Despite what pot smokers say, it's not true that marijuana never killed anybody. It killed Grover Crosslin and Rolland Rohm.
Crosslin and Rohm were shot to death during a five-day standoff with police at the Rainbow Farm Campground in Vandalia, Michigan. Cass County Sheriff Joseph Underwood Jr. said the men, who lived at the campground together and were free on bail after being arrested in May on drug charges, had both aimed guns at law enforcement officers.
The confrontation began on August 31, when Crosslin, Rainbow Farm's owner, started setting fire to buildings at the campground, which the government was planning to seize through civil forfeiture. During the standoff, shots were fired at a news helicopter and a police airplane.
This outburst of violence belies marijuana's image as a drug of love and understanding–the image that Rainbow Farm, a notorious haven for pot smokers, sought to promote with its peace signs and dancing bears. Advertised as a place where "families with alternative lifestyles can relax comfortably and privately in the beautiful rolling hills of Southwestern Michigan," the campground brazenly appealed to hedonists by proclaiming, "At Rainbow Farm FUN is still legal."
In case you didn't get its subversive message, Rainbow Farm openly admitted that it supported marijuana legalization. The "Alternative Campground & Concert Arena" regularly hosted events such as HempAid and RoachRoast, the very names of which were an affront to decent, drug-free people everywhere.

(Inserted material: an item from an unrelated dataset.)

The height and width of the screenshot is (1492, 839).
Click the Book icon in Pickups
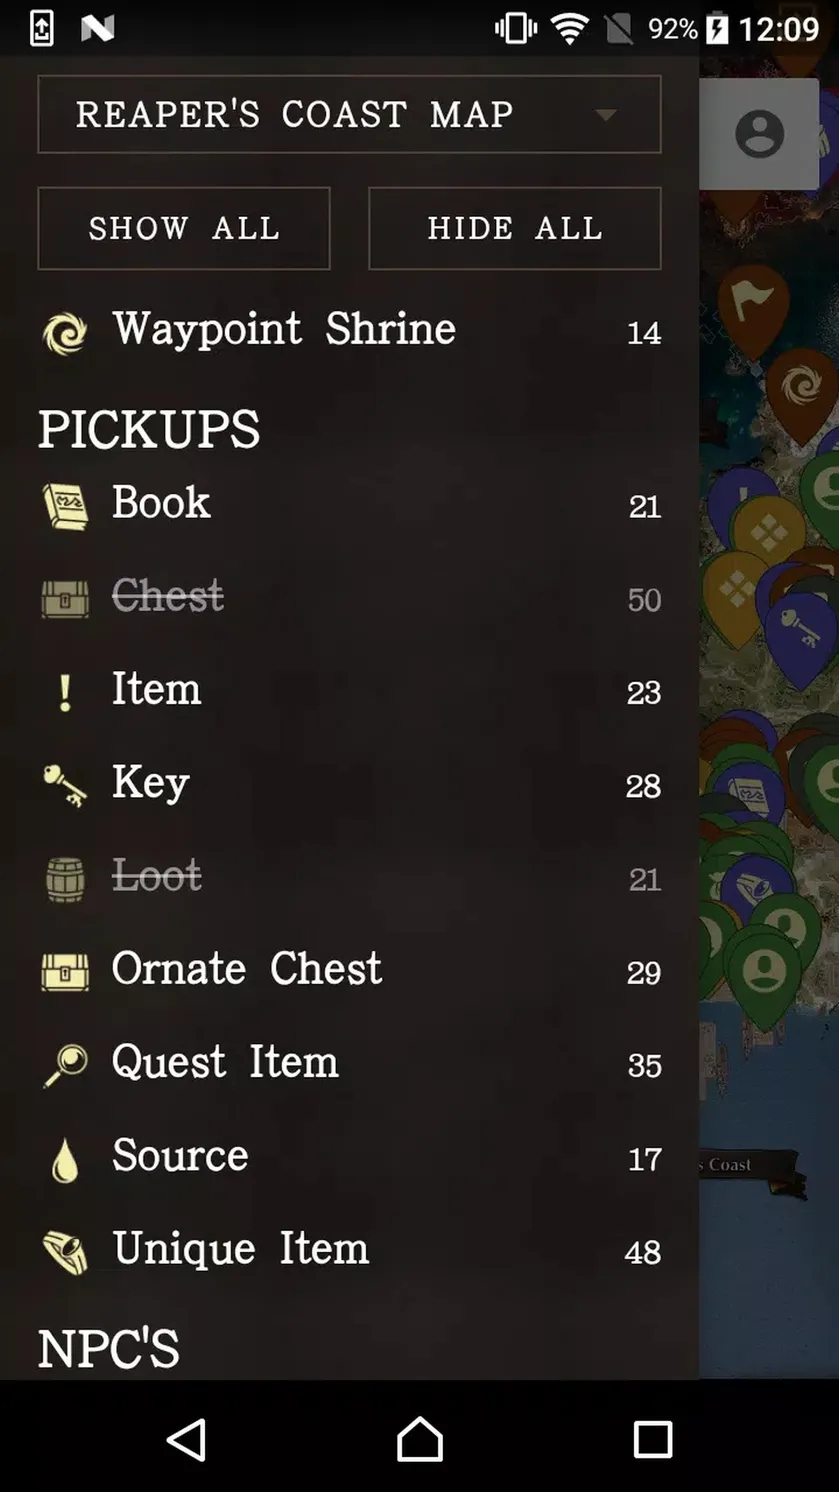(65, 505)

The name of Rainbow Farm's "coffee bar" was The Joint, its logo an obscenely fat marijuana cigarette. The campground also had a Hemp Gift Store and a shop called Smoke World that sold "pipes and accessories," ostensibly "for use with tobacco and legal herbal blend products."
A disclaimer on the campground's Web site insisted that "Rainbow Farm DOES NOT promote the use of illicit drugs by anyone." Who did they think they were fooling?
Naturally, the authorities could not tolerate the sort of "alternative lifestyle" practiced at Rainbow Farm. During a two-year undercover investigation, state and local agents posing as hippies bought marijuana from people attending events at Rainbow Farm. "You would be amazed," one officer told the South Bend Tribune last May. "You go in there, [drug use] is just everywhere."
The police shot videotape that documented the shameless behavior of Rainbow Farm's customers. "In one scene," the Tribune reported, "a man handed a bag of marijuana to another. Then, a group of people was openly passing a marijuana cigarette as toddlers played nearby." There were also reports of nudity and outdoor sex–none, of it, unfortunately, caught on videotape.
The investigation resulted in six arrests. Crosslin and Rohm were charged with manufacturing marijuana, operating a drug house, and felony possession of firearms–offenses that carry sentences totaling more than 20 years. The government closed down the campground, put Rohm's 12-year-old son in a foster home, and began forfeiture proceedings to seize the 34-acre property.
Sheriff Underwood described Crosslin as "agitated" by these developments, and Crosslin's sister said he was "very angry with the government and the way they have done things." But how long did he think he could continue offending his neighbors' sensibilities?
"These guys weren't exactly growing corn," observed Charles Giacona, vice president of the Right to Decency, a group based in Warren, Michigan. A Vandalia resident told The Detroit News the confrontation "was coming for years, with those people out there advertising marijuana. They were rubbing the cops' noses in it."
Rainbow Farm's defenders (believe it or not, there are some) offered the usual lame excuses. "These people weren't hurting anybody," said one (probably a pot smoker himself) after the arrests in May. What about the children?
Another likened the forfeiture of Rainbow Farm to "stealing"–ridiculous, because stealing is illegal. Some even suggested that people had a constitutional right to gather at Rainbow Farm in protest of the war on drugs–as if the First Amendment had anything to do with getting together to complain about the government.
During the standoff, Crosslin's father warned that his son apparently felt some sort of principle was at stake. "When he believes in something," he told the Associated Press, "he's going to take it all the way to the end." Vandalia Mayor Sondra Mose-Ursery explained that Crosslin thought "he should be able to do what he wants on his own property." It's amazing what people will believe after they've smoked enough dope.
(c) Copyright 2001 by Creators Syndicate Inc.
NOTE: If you think the government ought to leave pot smokers alone, please do not send an angry message to Jacob Sullum. He agrees with you. This column is a satirical critique of the war on drugs.